Epistemology is the study of how we know what we know. In Sanskrit the word pramana describes the ‘means of knowing’ or instruments of knowledge, i.e. what methods are available to you for knowing the world around you, including yourself.
One means of knowledge is pratyaksa, direct perception. Through direct perception you can gain knowledge of things that can be objectified. The eyes are a means of knowledge for perceiving light and form, they have no access to sound. All modes of knowledge have their unique spheres of knowledge reception.

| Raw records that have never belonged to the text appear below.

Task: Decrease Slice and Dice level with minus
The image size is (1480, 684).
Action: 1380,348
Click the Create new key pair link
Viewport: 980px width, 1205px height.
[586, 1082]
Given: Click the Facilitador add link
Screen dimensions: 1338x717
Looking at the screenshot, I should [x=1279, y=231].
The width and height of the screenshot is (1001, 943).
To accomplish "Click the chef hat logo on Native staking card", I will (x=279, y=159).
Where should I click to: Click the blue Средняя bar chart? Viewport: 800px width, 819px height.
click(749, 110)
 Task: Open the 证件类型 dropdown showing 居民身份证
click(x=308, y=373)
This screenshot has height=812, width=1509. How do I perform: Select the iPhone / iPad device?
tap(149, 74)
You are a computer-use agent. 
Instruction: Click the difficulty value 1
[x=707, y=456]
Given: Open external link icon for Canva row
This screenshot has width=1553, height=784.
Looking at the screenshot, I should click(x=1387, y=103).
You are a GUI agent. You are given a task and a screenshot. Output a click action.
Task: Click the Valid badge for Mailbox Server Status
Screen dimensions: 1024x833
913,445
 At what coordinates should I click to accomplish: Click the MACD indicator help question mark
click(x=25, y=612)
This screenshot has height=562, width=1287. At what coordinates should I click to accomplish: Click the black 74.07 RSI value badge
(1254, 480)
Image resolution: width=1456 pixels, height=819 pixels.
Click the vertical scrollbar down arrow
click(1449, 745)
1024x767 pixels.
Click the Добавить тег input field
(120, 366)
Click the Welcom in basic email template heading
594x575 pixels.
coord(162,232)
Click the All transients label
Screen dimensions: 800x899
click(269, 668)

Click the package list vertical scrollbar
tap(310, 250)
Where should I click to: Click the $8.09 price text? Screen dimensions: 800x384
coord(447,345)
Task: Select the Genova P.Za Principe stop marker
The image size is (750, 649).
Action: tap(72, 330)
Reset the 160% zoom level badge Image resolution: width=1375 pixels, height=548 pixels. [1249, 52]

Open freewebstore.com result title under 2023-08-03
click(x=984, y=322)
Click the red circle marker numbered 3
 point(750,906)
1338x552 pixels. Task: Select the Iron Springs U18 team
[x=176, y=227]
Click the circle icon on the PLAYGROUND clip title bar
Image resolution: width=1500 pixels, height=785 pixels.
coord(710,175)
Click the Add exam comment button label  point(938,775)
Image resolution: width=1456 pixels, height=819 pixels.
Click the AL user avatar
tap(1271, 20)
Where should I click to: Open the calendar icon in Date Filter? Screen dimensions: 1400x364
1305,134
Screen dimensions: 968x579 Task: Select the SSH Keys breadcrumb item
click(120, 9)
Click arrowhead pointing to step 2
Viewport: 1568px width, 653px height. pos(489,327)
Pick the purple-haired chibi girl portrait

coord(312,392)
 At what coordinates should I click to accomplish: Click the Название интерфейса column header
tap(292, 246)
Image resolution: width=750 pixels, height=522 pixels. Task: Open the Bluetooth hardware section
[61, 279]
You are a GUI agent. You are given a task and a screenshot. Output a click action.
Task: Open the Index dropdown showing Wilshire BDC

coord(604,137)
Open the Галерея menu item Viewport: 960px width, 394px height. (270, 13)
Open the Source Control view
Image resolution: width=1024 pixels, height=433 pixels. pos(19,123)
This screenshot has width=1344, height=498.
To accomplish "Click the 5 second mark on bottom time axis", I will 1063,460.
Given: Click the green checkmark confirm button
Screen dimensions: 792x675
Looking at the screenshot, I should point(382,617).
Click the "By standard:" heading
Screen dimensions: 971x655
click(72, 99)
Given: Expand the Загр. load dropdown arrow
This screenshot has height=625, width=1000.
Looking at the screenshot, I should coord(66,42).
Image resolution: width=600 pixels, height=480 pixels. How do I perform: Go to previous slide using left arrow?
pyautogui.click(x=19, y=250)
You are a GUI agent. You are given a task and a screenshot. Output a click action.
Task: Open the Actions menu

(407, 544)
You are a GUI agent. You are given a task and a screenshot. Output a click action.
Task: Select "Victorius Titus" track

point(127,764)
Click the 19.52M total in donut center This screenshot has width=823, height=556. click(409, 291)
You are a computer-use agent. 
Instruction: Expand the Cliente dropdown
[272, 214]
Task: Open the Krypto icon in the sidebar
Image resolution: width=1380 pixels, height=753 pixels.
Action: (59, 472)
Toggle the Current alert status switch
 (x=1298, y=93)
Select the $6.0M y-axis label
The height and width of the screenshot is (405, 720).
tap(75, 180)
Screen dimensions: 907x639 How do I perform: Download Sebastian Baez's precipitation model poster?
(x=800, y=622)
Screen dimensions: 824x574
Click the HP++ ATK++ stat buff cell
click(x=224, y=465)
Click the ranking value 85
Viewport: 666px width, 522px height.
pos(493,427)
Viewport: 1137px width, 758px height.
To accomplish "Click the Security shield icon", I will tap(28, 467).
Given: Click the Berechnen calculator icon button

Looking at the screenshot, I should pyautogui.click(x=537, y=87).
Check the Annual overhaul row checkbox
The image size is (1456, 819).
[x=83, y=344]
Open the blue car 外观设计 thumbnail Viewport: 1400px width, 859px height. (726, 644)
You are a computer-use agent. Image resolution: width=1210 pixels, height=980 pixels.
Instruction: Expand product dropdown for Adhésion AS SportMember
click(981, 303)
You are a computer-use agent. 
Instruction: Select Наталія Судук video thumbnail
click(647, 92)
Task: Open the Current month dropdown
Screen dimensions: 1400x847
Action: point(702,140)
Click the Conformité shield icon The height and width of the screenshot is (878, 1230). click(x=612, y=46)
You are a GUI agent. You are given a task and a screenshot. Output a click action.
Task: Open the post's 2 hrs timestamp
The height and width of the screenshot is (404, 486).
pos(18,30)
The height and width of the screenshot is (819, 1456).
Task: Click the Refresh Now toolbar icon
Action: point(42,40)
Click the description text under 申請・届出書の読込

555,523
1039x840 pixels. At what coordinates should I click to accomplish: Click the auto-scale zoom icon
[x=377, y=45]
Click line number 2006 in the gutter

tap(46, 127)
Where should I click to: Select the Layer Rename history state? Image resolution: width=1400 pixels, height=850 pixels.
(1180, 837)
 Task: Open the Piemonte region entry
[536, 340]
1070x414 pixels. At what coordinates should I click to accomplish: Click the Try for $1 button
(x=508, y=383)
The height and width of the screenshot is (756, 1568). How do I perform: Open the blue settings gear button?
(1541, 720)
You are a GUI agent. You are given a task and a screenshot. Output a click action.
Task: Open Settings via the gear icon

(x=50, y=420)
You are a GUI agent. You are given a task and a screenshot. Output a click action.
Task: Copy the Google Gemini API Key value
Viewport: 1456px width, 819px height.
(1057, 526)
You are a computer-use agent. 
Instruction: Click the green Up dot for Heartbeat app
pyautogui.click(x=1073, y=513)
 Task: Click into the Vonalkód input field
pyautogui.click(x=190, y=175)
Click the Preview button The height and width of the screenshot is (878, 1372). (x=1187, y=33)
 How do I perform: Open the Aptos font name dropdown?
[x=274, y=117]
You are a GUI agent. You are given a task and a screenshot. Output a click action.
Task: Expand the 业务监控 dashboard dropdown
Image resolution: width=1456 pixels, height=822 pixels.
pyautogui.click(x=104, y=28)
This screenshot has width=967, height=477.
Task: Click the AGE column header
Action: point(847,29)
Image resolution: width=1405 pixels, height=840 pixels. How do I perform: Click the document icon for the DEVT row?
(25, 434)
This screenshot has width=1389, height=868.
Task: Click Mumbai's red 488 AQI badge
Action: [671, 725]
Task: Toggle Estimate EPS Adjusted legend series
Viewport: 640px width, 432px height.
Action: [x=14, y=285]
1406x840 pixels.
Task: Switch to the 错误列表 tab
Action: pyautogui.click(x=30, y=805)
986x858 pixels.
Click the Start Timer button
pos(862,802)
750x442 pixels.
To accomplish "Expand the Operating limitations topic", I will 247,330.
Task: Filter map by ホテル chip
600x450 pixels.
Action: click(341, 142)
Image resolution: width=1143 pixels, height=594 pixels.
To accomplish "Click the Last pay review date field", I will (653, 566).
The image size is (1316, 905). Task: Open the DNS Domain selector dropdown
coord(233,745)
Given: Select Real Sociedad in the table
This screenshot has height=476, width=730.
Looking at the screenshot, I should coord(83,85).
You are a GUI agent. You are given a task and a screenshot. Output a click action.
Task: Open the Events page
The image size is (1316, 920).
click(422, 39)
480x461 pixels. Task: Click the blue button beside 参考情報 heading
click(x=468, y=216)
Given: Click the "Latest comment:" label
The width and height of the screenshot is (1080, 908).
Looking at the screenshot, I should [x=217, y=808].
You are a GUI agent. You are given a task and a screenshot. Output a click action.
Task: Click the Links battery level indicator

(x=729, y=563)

If we apply an epistemological analysis to Yoga, two questions arise. What is Yoga from its own standpoint? And, what are the texts that describe Yoga’s identity and process? Are these Yoga texts rooted in other texts? The saddarshanas all except Veda as pramana, as a valid means of knowledge, which implies the Veda has a unique sphere of knowledge not accessed through other means of knowledge.
By analysing the Vedic means of knowing, we’ll begin to understand the role knowledge plays in Yoga, in understanding your self-reality. Through the lens of pramana, we’ll explore if Asana or Meditation is a means for self-knowledge? Is the self you seek to understand an object in the creation? If so, then pratyaksa will suffice. If the self that you seek is not an object/form in the creation, but the very subject/formlessness of all experience, how will you come to know yourself? What means of knowledge are available to you?
Yoga: An Epistemological Approach to Self, seeks to demystify the current consumer industrial complex by rooting the practice of Yoga into the theory of pramana.
The first 30 minuets will be used to conceptually explore prama, what is valid knowledge, pramana, the means of knowledge and the pramata, the knower.
We’ll then engage the practice of Asana, Pranayama and Dhyanam, mediation to discern between direct and indirect modes of knowledge as they pertain to Yoga and the pursuit of self-knowledge.